_Tasks to complete_
1. Reproduce a passage of the patch excerpt without changes. Begin at the words "Tom Rini Jan." and stop after the words "larger than s.".
2. Answer these questions using the patch excerpt:
(a) Which file does the patch modify?
(b) How many insertions does the patch make?
(c) According to the patch excerpt, why is the patch not checkpatch-clean?

_Source_
========================================

This problem highlights some of the disadvantages of dynamic allocation
and deferred probing of devices.

This patch isn't checkpatch-clean, since it conforms to the existing
coding style in dlmalloc.c, which is different to the rest of U-Boot.

Signed-off-by: Stephen Warren <swarren@nvidia.com>
---
 common/dlmalloc.c | 22 ++++++++++++++++++++++
 1 file changed, 22 insertions(+)

Comments

Tom Rini Jan. 25, 2016, 10:14 p.m. UTC | #1
On Mon, Jan 25, 2016 at 02:03:42PM -0700, Stephen Warren wrote:

> From: Stephen Warren <swarren@nvidia.com>
> 
> Use of memalign can trigger fragmentation issues such as:
> 
> // Internally, this needs to find a free block quite bit larger than s.
> // Once the free region is found, any unaligned "padding" immediately
> // before and after the block is marked free, so that the allocation
> // takes only s bytes (plus malloc header overhead).

========================================

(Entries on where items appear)

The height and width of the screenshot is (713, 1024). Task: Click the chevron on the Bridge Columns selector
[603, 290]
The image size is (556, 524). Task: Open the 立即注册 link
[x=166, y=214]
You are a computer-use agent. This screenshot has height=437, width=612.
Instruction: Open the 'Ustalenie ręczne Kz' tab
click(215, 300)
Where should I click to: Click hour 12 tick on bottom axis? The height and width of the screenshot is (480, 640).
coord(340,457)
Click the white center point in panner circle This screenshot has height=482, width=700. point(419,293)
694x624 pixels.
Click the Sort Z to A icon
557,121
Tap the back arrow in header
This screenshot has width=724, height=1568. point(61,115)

========================================

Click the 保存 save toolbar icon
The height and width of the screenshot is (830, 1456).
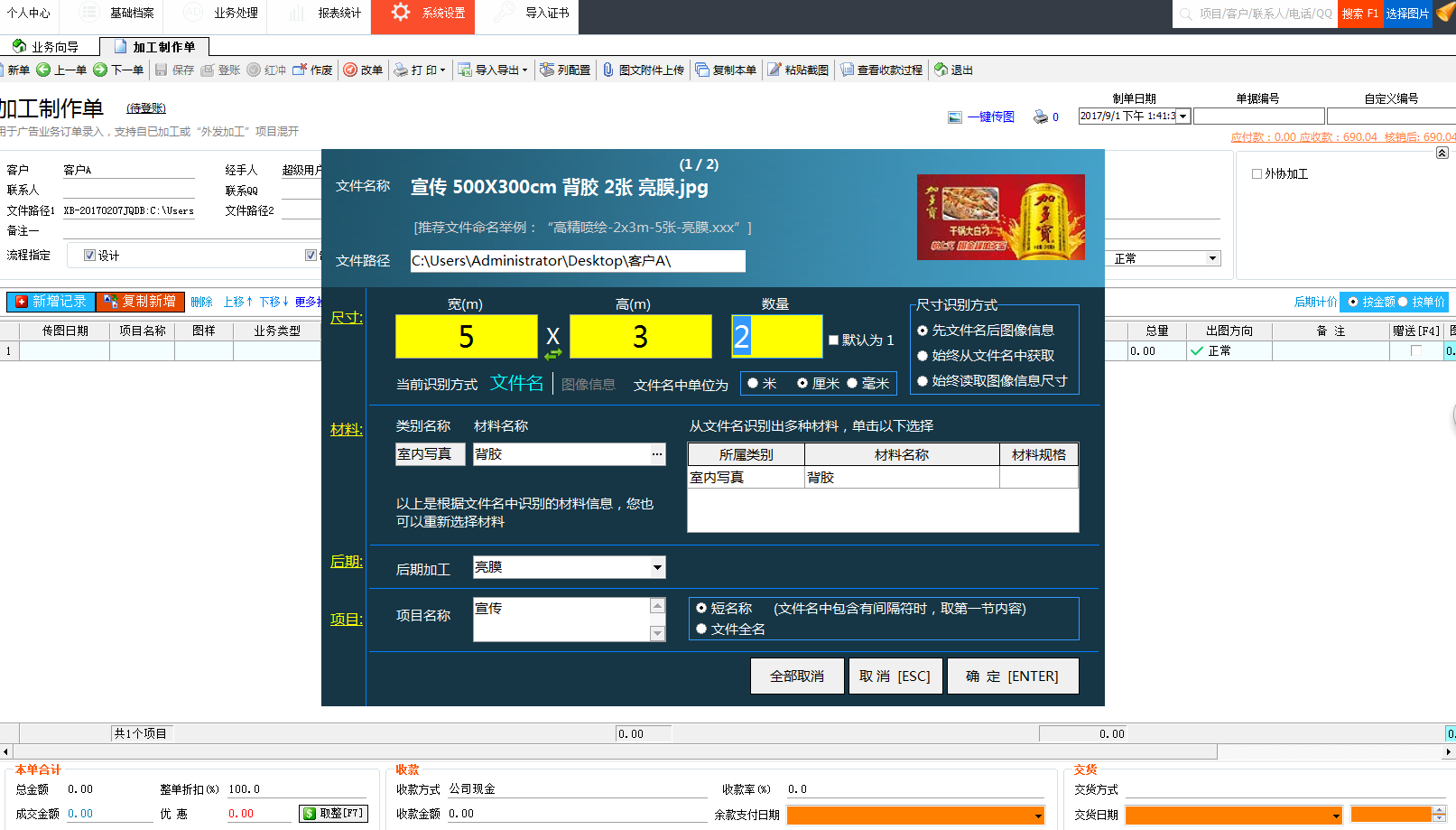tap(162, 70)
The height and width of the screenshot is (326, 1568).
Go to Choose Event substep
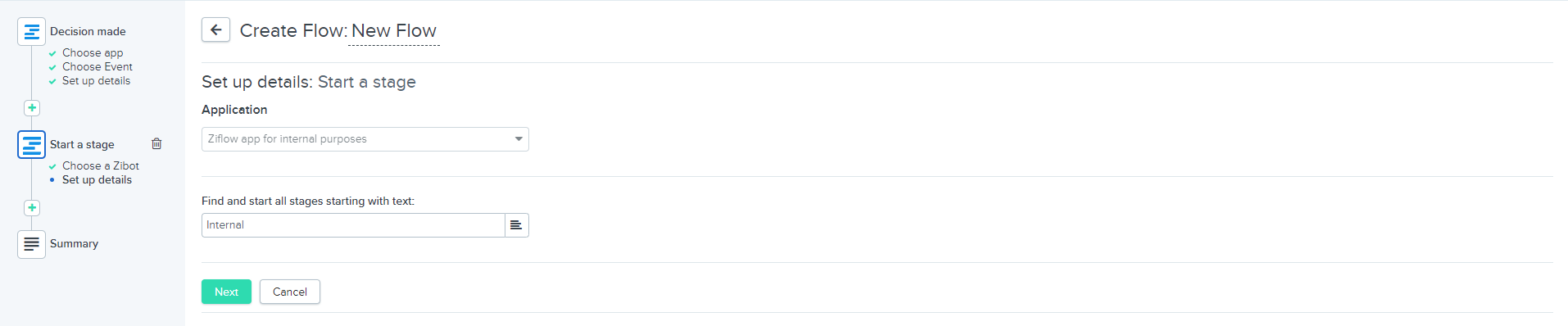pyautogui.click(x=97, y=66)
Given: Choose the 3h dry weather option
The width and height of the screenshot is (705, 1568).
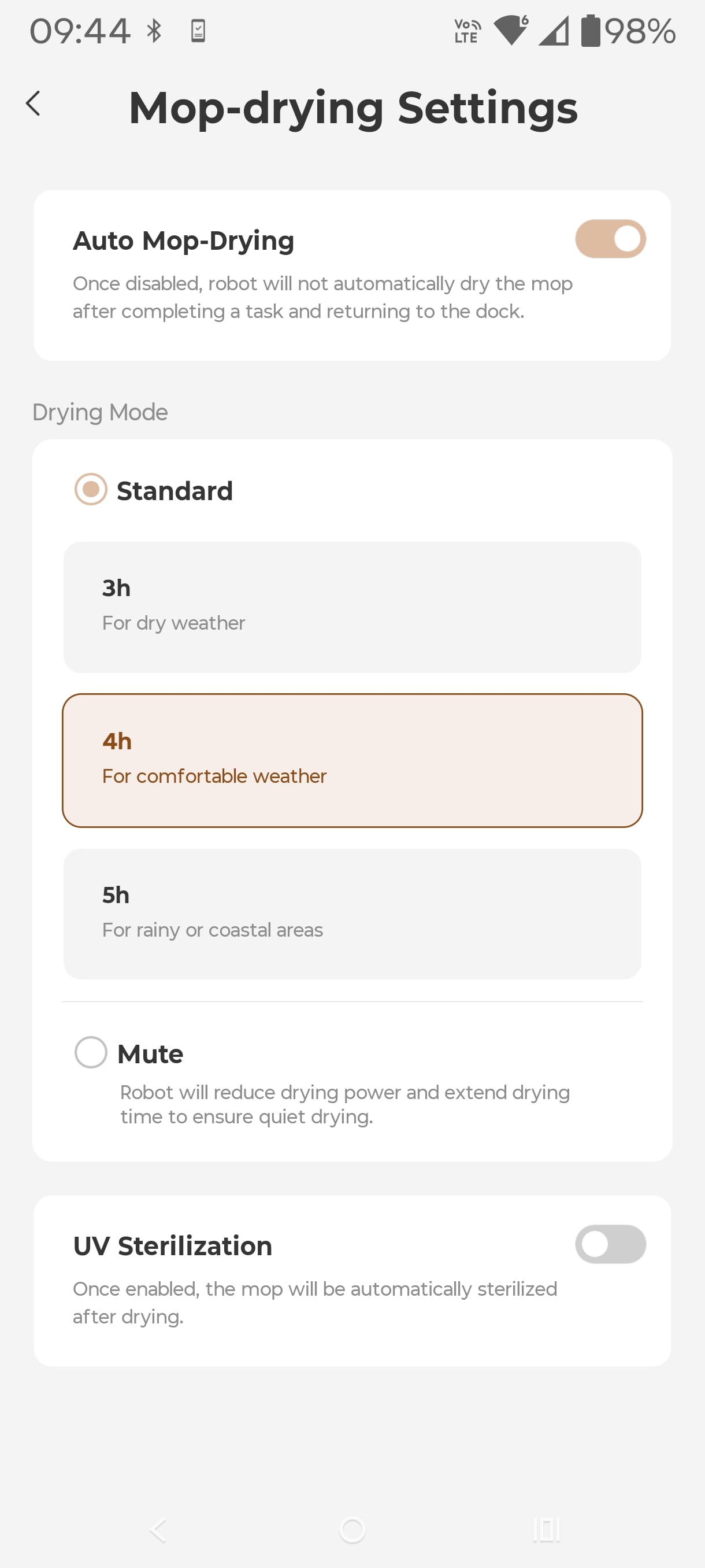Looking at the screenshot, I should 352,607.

========================================

_Problem solutions_
1.
Tom Rini Jan. 25, 2016, 10:14 p.m. UTC | #1
On Mon, Jan 25, 2016 at 02:03:42PM -0700, Stephen Warren wrote:

> From: Stephen Warren <swarren@nvidia.com>
> 
> Use of memalign can trigger fragmentation issues such as:
> 
> // Internally, this needs to find a free block quite bit larger than s.

2.
(a) common/dlmalloc.c
(b) 22 insertions
(c) It conforms to the existing coding style in dlmalloc.c, which is different from the rest of U-Boot.